Commissioners want to keep seats named after former Prime Ministers, which is why Banks and Blaxland are more likely to disappear than Hughes, Reid, Watson or Barton (ALP, -5.9%, Linda Burney). Of all the current electorate names, Grayndler has the least historical importance, but abolishing the Prime Minister's seat would be unusual. There are other options.
The New Seat
In Sydney's south-west, Macarthur (ALP held, +32.5% to quota) and Werriwa (ALP, +22.7%) between them have half a seat of excess electors. Further north Greenway (ALP, +11.2%), Chifley (ALP, +14.7%) and Lindsay (LIB, +11.4%) need to shed voters. In-between McMahon (ALP, -2.9%, Chris Bowen) and Fowler (IND, -1.5%, Dai Le) do not need to change, but will change to cope with the excess in surrounding seats.

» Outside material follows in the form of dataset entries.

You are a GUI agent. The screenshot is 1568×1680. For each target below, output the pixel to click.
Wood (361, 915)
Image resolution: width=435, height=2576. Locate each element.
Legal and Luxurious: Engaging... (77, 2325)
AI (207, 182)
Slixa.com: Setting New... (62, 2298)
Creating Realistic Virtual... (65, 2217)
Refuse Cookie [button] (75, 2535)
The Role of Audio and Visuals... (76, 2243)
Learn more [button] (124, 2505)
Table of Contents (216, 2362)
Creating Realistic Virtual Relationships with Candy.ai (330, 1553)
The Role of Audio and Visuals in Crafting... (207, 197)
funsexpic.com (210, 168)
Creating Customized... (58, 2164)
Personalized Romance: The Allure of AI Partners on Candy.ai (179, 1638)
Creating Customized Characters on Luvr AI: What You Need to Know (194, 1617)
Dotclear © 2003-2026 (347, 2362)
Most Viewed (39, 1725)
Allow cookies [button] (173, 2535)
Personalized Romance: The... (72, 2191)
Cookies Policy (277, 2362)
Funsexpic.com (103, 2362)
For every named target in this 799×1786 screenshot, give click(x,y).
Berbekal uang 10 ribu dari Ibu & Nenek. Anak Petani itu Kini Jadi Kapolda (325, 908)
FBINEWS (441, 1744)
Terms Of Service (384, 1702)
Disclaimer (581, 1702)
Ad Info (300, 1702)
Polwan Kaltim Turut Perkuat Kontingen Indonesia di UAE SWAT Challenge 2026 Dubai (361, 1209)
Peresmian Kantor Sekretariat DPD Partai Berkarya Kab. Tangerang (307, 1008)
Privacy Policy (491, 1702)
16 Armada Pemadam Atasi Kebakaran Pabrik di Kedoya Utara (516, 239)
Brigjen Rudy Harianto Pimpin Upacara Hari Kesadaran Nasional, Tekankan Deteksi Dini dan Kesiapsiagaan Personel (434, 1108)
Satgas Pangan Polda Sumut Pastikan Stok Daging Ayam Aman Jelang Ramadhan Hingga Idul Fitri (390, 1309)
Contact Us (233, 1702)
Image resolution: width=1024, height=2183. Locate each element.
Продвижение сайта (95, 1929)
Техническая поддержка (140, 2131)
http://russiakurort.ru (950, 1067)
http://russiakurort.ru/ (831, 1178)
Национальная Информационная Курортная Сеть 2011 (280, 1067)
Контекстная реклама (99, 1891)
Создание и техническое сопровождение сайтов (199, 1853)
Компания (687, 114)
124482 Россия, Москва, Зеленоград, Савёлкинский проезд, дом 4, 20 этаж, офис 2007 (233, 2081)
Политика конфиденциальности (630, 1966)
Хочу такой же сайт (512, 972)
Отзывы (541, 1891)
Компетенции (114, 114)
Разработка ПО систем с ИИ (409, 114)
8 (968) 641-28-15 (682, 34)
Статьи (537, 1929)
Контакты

The general rule is that the redistribution commissioners start drawing Sydney seats on the coast and work inland. As each redrawn division eats into the territory of its neighbours to the west, the changes to seats grow in magnitude.
By the time you reach western Sydney, the changes to electoral boundaries can be massive. Decisions made on abolishing seats further east will impact on what happens in western and south-western Sydney.
Whatever else happens elsewhere, there will be a new seat in Sydney's outer south-west. If the redistribution does not involve crossing Sydney's south-west boundary, then it is possible a seat will be abolished both north and south of the harbour and a new seat created in Sydney's south-west. This scenario might still involve Hume moving into Sydney's south-west.
If a country seat is abolished, then there will still be a Sydney seat abolished, a new seat created in Sydney's south-west, and a seat like Macarthur might end up extending into the Southern Highlands.
Whichever way the redistribution goes, the boundary changes for NSW are going to be major and with important political implications.